EXERCISE REQUIREMENTS: Copy each entry verbatim, excluding its images.

EXCERPTED RECORDS:
———

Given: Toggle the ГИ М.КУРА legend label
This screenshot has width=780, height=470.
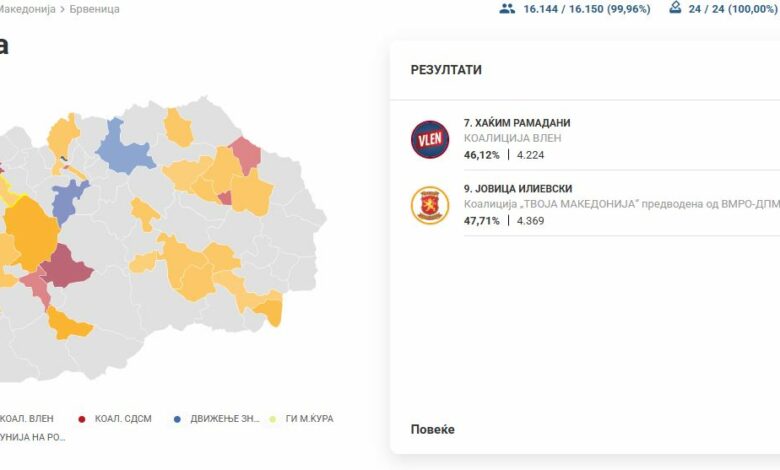Looking at the screenshot, I should point(308,418).
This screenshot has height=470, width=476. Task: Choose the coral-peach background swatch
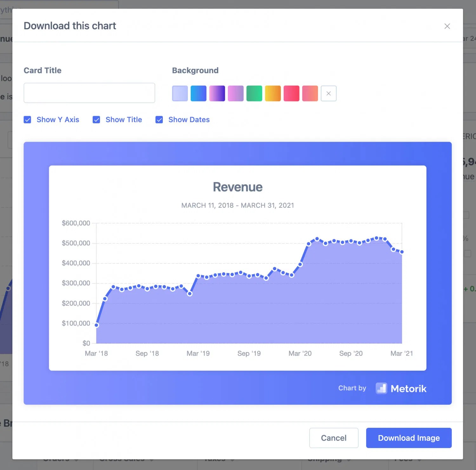[310, 93]
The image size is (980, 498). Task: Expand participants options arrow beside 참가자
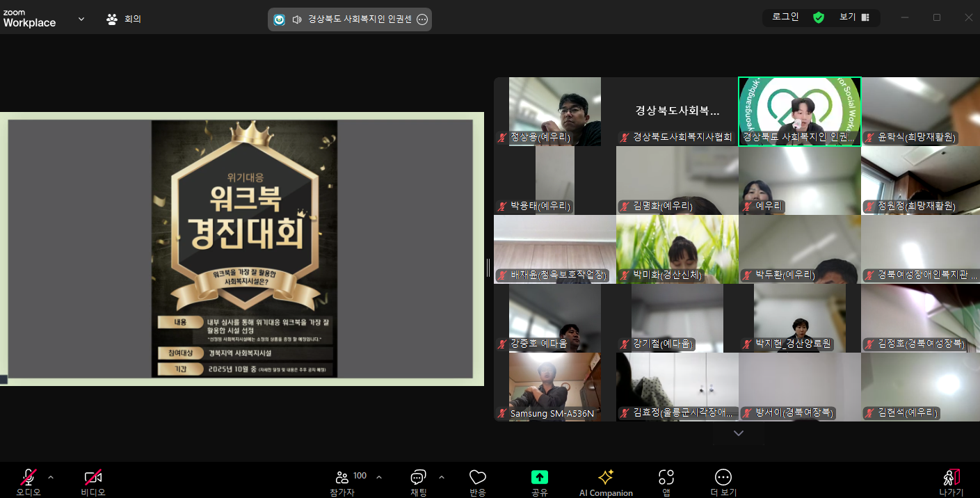[x=379, y=477]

———

YOUR RESPONSE:
Given: Toggle the ГИ М.КУРА legend label
This screenshot has width=780, height=470.
Looking at the screenshot, I should point(308,418).
This screenshot has height=470, width=476. Task: Choose the coral-peach background swatch
[310, 93]
The image size is (980, 498). Task: Expand participants options arrow beside 참가자
[x=379, y=477]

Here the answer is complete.